In my favorite soups list, this one is on top. It's absolutely delicious, and I know, no matter how hard I'll try, I can never get my mom's secret. So I combined Antonina's recipe with my mom's advice and it turned out great! Get ready to be dazzled, you will make this soup on and on.
- Prep Time : 15 minutes
- Cook Time : 2h 20 min
- Yield : 10
- Allergens : eggs
1. Boil the onion, carrots, celeriac and parsnip in a pot with 3 litres of water at medium heath. Take the foam once in a while. When it starts to bubble, put salt and pepper.
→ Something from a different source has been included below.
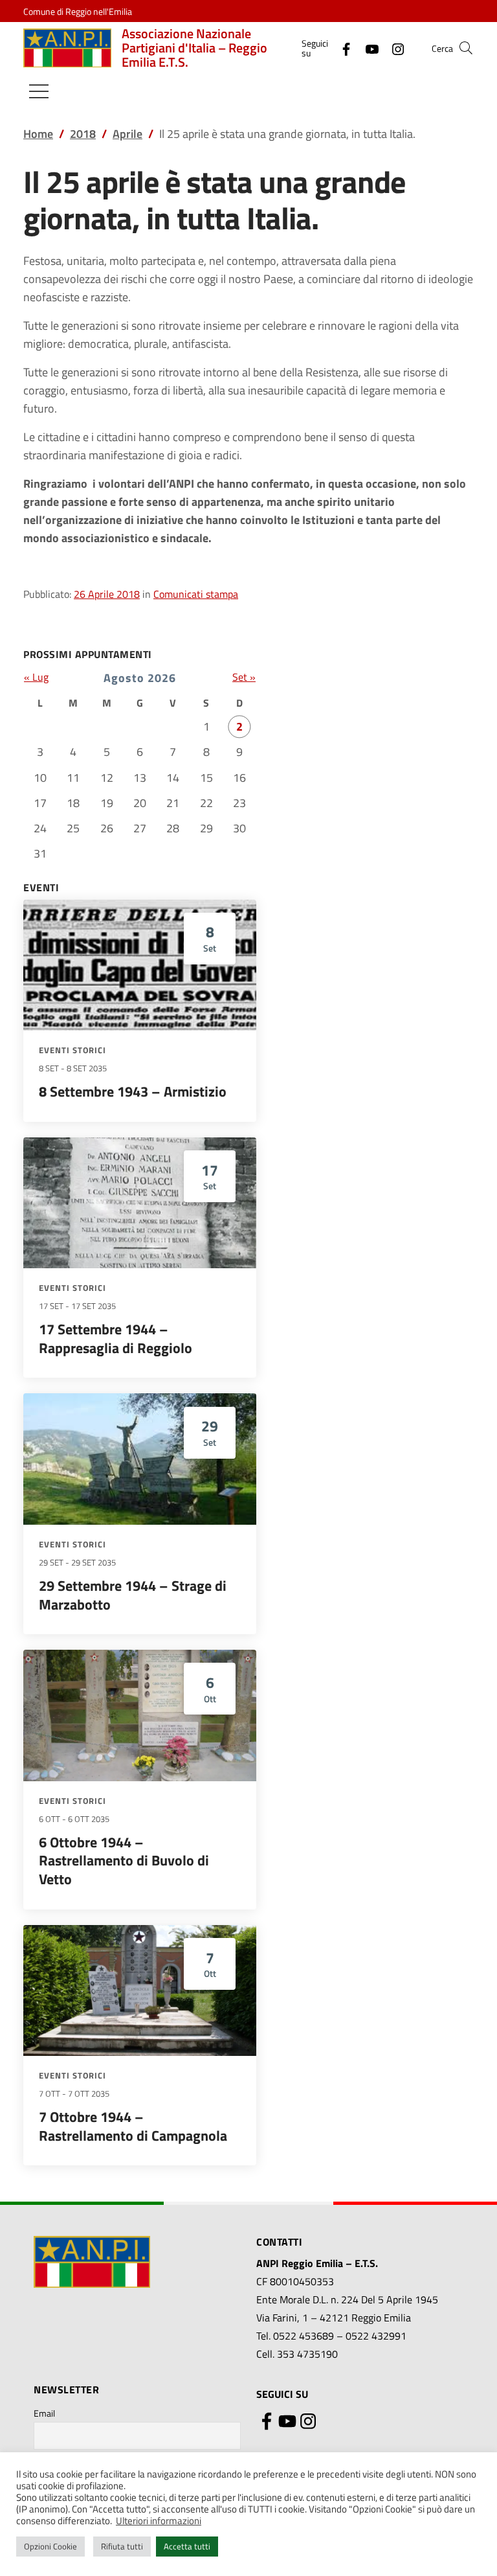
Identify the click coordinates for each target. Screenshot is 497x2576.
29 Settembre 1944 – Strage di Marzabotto (132, 1595)
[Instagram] (393, 47)
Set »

2. Make the meatballs this way: mix the mince, egg, egg whites, half of chopped parsley, one teaspoon of dill, 3 spoons of rice, semolina and a teaspoon of salt and pepper. Mix very well, then make the meatballs of medium dimensions, like half an egg. You can wet your hands so the job will go smoothly.
3. When the vegetables are almost boiled, put the 3 remaining spoons of rice and the meatballs, easy so they don't break. Turn the heath low and leave to boil for an hour, or until they are boiled and you like their taste.
4. While they are boiling, after 30 minutes, put the borsh or lemon juice as much as you like, tomatoes, a spoon of dill, chopped parsley, salt and pepper and if you have, concentrate spices especially for soups from Maggi or Knorr.
5. Leave to boil until the meatballs are ready then turn off the heat and put some more parsley and the lid on.